• **WHAT TO DO**
Which lines hold the string "agent"? Copy each of them from the material below.

• **GIVEN DATA**

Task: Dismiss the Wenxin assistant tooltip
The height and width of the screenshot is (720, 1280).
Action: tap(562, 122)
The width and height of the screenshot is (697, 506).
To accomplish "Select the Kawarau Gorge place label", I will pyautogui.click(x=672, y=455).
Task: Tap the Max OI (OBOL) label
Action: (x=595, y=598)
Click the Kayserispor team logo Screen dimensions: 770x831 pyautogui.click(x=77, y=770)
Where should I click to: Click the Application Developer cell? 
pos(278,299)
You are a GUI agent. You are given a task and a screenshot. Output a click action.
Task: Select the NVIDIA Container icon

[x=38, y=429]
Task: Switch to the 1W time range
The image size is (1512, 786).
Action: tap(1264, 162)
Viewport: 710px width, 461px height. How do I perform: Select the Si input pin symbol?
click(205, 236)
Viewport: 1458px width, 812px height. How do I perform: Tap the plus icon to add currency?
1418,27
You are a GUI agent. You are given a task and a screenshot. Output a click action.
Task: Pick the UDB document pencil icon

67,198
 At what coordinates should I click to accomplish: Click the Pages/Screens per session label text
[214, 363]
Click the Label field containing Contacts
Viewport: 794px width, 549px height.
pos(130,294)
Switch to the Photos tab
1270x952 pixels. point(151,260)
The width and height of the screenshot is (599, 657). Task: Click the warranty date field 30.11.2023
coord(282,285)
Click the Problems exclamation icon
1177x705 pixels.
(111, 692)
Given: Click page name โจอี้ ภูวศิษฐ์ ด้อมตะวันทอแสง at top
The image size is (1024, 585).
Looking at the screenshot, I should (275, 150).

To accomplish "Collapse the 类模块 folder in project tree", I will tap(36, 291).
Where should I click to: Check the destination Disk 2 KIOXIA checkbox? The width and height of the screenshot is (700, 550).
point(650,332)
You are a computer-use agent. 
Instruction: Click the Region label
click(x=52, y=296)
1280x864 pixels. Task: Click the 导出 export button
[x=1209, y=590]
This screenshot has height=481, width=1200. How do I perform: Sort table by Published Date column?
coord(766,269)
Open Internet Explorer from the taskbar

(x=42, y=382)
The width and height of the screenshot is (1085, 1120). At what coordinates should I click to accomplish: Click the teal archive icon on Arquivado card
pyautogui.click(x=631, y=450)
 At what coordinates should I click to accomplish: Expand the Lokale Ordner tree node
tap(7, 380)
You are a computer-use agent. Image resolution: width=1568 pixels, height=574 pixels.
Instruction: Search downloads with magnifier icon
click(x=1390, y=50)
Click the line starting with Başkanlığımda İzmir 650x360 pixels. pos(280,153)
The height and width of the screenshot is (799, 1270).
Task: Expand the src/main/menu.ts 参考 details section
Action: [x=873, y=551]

• **EXERCISE OUTPUT**
You are a GUI agent. You are given a task and a screenshot. Output a click action.
You are a GUI agent. You are given a task and a screenshot. Output a click action.
You are a computer-use agent. 
You are a computer-use agent. Image resolution: width=1568 pixels, height=574 pixels.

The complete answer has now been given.